Extract:

********

# Mississippi Headwaters Hunt Test



## Leslie B (Mar 17, 2011)

Congrats to the club for having a great hunt test this weekend. It might have been a smaller test by the number of participants but I cannot remember having more fun. There were lots of great dogs and some wonderful goldens!


----------



## Red Retrievers (Apr 15, 2011)

It was a very fun test and a great club to work with. Saw a lot of good dog work and the help was excellent.

Thank you MHRC for a nice test and good weather.


----------



## Jige (Mar 17, 2011)

Thank you Leslie. I sure enjoyed meeting you and your husband Dan. What a great couple. I cant wait to try Dan's advice with Jige going to try it tomorrow. So glad you 2 along with Swamp Collie came and judged for me.


----------



## Alaska7133 (May 26, 2011)

I would love to see photos! Any available?


----------



## Loisiana (Jul 29, 2009)

ha, I thought this was a test in Mississippi. I was thinking how miserable everyone must have been in heat! Glad to see it was up North


----------



## Swampcollie (Sep 6, 2007)

Loisiana said:


> ha, I thought this was a test in Mississippi. I was thinking how miserable everyone must have been in heat! Glad to see it was up North


Nah, this was at the end of the Mississippi where you can walk across it and not get your knees wet. 

General V did a great job keeping things in order and Leslie B was a pleasure to judge with. We did have a gate crasher just prior to the start of the test. He was about a 4 year old Golden Retriever that came cross country from one of the neighboring homes. Since he already had a "reputation" as a bird thief from previous events he was caught and put in a kennel in Leslie B's car. He was a very nice dog but we wouldn't need the interruption once the test got underway. Eventually somebody stopped by and sprung him from jail to take him home. 

The test went very well and a little over half the dogs passed. The overwhelming cause of failure for the dogs that didn't make it was a weakness in dealing with cover changes. Those that went around the cover ended up on the wrong side of the gun station and hung up with the scent of the bird crates. At that point the dogs were unwilling to leave that spot and go to the AOF.

********

Given information:
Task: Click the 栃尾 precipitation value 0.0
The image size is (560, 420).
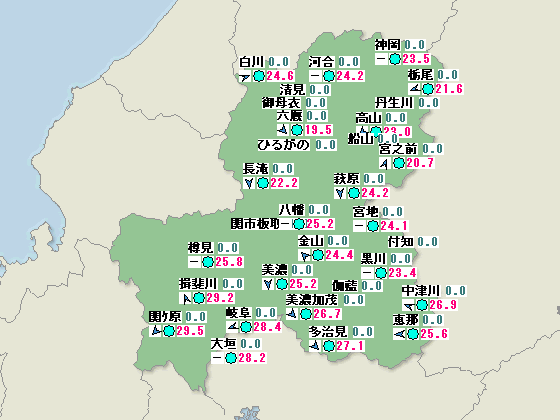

********

To-do list:
A - Return the passage of the Mississippi Headwaters Hunt Test thread from "## Leslie B" up to and including "and good weather.", word for word.
B - Write the next part of the Mississippi Headwaters Hunt Test thread, starting right after its final sentence.

Task-by-task answers:
A -
## Leslie B (Mar 17, 2011)

Congrats to the club for having a great hunt test this weekend. It might have been a smaller test by the number of participants but I cannot remember having more fun. There were lots of great dogs and some wonderful goldens!


----------



## Red Retrievers (Apr 15, 2011)

It was a very fun test and a great club to work with. Saw a lot of good dog work and the help was excellent.

Thank you MHRC for a nice test and good weather.

B -
----------



## Leslie B (Mar 17, 2011)

Alaska7133 said:


> I would love to see photos! Any available?


 
Sorry, no pictures. Swampcollie and I were judging so taking pictures was not even a consideration. Working with Mike was a great education. He has a wealth of field knowledge and makes it all look easy.

The grounds were very good, the weather great, and overall it was a great group of junior dogs. Those that did not carry were just as posted above - they could not withstand a cover change and turned instead of carrying on to the mark. Classic young dog problem and one that experience and additional training will easily fix. 

The club had the very best workers around. While I know that Bemidji is just before the end of the civilized world - I would recommend the club and their test as a great one to put on the calendar for 2015.


----------



## goldlover68 (Jun 17, 2013)

Sorry I missed it, my newest girl has her JH already and is finishing up her SH training now, but September she should be ready for SH. Maybe we will see you next Spring, I will watch for this hunt test....as you say it was run so well.....all great fun...i enjoy hunt testing ....cannot wait to get back at it!


----------



## Swampcollie (Sep 6, 2007)

Minnesota is a good place to travel to for Hunt Tests and Field Trials. There is a Test or Trial every weekend from the end of April to the middle of Sept. If you're making a two week trip you can hit at least three events.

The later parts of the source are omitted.